Von sicherer Übernahme zur plötzlichen Kündigung

„Natürlich werden Sie übernommen.“ Ein Satz, der für die meisten Angestellten kurz vor Ende der Probezeit wie Musik in den Ohren klingt. So auch für einen Arbeitnehmer in Nordrhein-Westfalen. Doch die vermeintlich sichere Zusage entpuppte sich als Luftnummer – denn kurz darauf flatterte ihm die Kündigung ins Haus. Der Hammer: Das Ganze geschah noch innerhalb der Probezeit. Doch was wie ein schlechter Scherz klingt, hatte ein rechtliches Nachspiel – mit einem ziemlich eindeutigen Urteil.

Wenn Worte mehr wiegen als Kündigungen

Das Landesarbeitsgericht Düsseldorf (Az. 3 SLa 317/24) entschied: Die Kündigung war treuwidrig und damit unwirksam. Warum? Weil der Mitarbeiter seiner Führungskraft vertraute – und das zu Recht. Der Abteilungsdirektor hatte mit Prokura gehandelt, also mit echter Entscheidungsmacht. Seine Zusage war nicht einfach nur Small Talk, sondern hatte rechtliches Gewicht.

Laut Gericht durfte der Mitarbeiter davon ausgehen, dass die Probezeit erfolgreich bestanden sei. Wer eine so klare Zusage bekommt – „Natürlich übernehmen wir Sie!“ – und dann dennoch entlassen wird, wird zu Recht stutzig. Und das Arbeitsgericht auch.

Nicht jeder Chef darf alles sagen

Wichtig ist dabei, wer so eine Zusage trifft. Hätte der Teamleiter beim Kaffeeplausch gesagt, „Ich glaube, das läuft gut für dich“, sähe die Sache anders aus. Doch hier sprach jemand mit direkter Personalverantwortung – und das macht den Unterschied.

Der Arbeitgeber konnte im Nachhinein auch keine triftigen Gründe nennen, warum die Meinung plötzlich umgeschlagen ist. Es gab keine neuen Erkenntnisse, keine schweren Vorfälle. Einfach eine Kündigung aus heiterem Himmel – und das reicht eben nicht.

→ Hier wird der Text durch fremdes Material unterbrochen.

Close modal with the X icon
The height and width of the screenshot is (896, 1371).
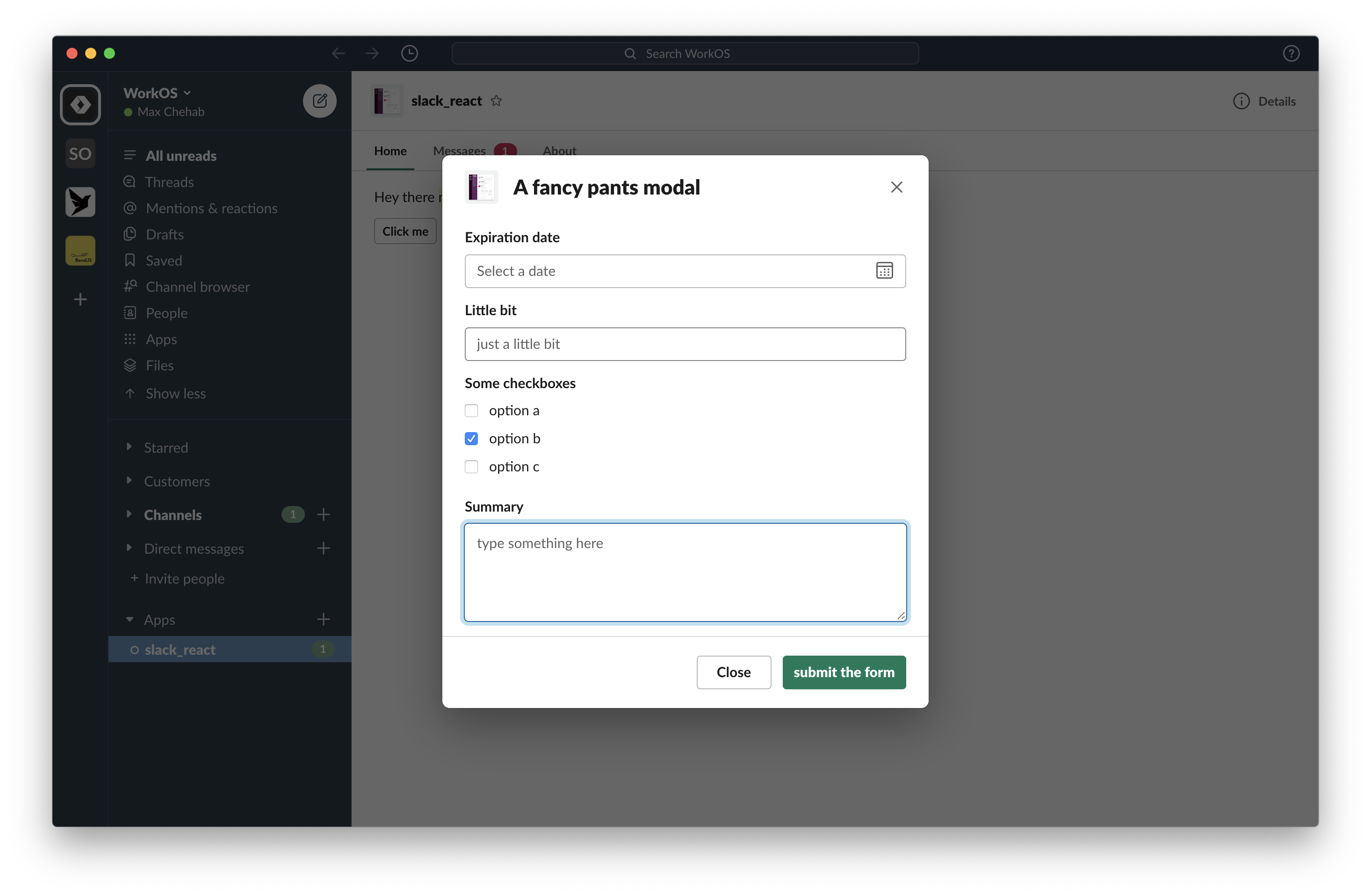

Wer „Ja“ sagt, sollte auch „Ja“ meinen

Dieses Urteil ist ein echtes Ausrufezeichen – für alle, die glauben, man könne in der Probezeit ungeniert kündigen, egal was man vorher versprochen hat. Falsch gedacht! Wer eine verbindliche Zusage gibt, kann sich nicht hinter der Probezeitregelung verstecken. Und das ist auch gut so. Denn Vertrauen ist die Basis jeder Arbeitsbeziehung – und wenn Arbeitgeber dieses Vertrauen leichtfertig brechen, dann gehören sie auch vor Gericht zur Verantwortung gezogen.